**Exercise data**:
------

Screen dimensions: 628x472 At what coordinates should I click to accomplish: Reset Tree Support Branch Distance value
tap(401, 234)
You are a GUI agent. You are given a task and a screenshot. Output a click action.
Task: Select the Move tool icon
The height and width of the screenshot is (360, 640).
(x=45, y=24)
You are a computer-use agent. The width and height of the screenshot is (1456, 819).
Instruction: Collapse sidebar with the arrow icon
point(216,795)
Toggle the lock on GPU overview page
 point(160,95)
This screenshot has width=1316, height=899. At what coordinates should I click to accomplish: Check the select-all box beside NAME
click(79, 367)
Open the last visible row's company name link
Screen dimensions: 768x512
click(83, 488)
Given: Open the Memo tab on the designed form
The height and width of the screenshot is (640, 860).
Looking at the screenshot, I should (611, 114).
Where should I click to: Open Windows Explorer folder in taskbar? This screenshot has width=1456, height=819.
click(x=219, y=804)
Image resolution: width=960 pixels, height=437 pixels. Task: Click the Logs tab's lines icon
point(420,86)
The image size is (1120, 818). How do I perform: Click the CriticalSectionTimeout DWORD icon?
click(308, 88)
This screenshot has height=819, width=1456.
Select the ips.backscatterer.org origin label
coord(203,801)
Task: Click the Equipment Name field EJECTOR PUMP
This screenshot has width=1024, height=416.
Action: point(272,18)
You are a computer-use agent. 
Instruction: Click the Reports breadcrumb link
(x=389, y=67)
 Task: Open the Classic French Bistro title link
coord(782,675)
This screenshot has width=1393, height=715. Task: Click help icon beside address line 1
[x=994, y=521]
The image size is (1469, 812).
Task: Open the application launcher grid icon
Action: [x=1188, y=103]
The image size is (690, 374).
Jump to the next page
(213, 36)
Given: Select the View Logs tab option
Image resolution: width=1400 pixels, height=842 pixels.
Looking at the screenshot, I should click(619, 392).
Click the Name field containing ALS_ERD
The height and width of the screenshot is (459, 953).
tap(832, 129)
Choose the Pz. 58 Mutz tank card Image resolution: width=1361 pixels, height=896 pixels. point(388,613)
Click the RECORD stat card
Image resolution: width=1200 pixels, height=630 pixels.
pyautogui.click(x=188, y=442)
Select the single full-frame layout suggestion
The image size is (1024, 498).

------

**Your objective**: Write out the records verbatim, covering the stretch from the line containing "This screenshot has height=819, width=1456." through the end of the records, with both ends included.

**Correct response**:
This screenshot has height=819, width=1456.
Select the ips.backscatterer.org origin label
coord(203,801)
Task: Click the Equipment Name field EJECTOR PUMP
This screenshot has width=1024, height=416.
Action: point(272,18)
You are a computer-use agent. 
Instruction: Click the Reports breadcrumb link
(x=389, y=67)
 Task: Open the Classic French Bistro title link
coord(782,675)
This screenshot has width=1393, height=715. Task: Click help icon beside address line 1
[x=994, y=521]
The image size is (1469, 812).
Task: Open the application launcher grid icon
Action: [x=1188, y=103]
The image size is (690, 374).
Jump to the next page
(213, 36)
Given: Select the View Logs tab option
Image resolution: width=1400 pixels, height=842 pixels.
Looking at the screenshot, I should click(619, 392).
Click the Name field containing ALS_ERD
The height and width of the screenshot is (459, 953).
tap(832, 129)
Choose the Pz. 58 Mutz tank card Image resolution: width=1361 pixels, height=896 pixels. point(388,613)
Click the RECORD stat card
Image resolution: width=1200 pixels, height=630 pixels.
pyautogui.click(x=188, y=442)
Select the single full-frame layout suggestion
The image size is (1024, 498).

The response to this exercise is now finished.